→ **WHAT THE TASK ASKS**
Return only the lines starting at the line that contains "The image size is (297, 256)." and ending with the final line of the listing; include both endpoints.
====
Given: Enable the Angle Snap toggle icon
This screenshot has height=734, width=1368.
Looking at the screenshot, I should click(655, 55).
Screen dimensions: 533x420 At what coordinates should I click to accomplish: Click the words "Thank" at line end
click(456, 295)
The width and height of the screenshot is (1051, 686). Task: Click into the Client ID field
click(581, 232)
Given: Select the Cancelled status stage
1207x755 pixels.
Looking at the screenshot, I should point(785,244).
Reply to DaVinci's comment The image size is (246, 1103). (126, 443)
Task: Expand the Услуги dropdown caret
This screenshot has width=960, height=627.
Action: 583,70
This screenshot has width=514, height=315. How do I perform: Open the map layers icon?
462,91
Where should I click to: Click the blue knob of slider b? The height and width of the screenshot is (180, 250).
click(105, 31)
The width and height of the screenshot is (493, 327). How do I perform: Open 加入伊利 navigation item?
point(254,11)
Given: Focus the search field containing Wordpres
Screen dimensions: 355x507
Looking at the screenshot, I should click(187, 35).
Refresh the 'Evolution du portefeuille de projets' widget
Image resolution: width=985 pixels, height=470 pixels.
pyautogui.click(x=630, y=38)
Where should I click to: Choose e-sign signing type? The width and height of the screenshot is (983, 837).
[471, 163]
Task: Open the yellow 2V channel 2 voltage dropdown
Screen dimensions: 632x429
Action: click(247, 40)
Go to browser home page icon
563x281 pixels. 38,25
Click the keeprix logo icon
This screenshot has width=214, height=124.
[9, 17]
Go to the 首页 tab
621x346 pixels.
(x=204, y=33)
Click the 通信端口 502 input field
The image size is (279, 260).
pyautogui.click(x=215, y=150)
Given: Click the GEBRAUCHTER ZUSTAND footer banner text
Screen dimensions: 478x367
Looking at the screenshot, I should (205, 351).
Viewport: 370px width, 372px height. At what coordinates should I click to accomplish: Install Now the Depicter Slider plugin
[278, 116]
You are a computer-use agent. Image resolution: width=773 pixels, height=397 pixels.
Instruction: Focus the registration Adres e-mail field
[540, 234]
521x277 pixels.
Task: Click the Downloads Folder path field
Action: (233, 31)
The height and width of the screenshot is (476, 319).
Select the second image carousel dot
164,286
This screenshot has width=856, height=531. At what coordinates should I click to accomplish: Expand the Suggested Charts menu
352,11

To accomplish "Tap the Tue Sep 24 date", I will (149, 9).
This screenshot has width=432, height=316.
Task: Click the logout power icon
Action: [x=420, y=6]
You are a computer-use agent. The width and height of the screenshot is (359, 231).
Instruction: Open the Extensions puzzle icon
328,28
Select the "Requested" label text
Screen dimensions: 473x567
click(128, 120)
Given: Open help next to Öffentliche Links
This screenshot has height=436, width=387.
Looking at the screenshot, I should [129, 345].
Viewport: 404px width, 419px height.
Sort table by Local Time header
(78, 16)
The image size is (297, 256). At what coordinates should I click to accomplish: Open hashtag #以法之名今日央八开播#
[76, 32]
====
→ **SOLUTION TO THE PROBLEM**
The image size is (297, 256). At what coordinates should I click to accomplish: Open hashtag #以法之名今日央八开播#
[76, 32]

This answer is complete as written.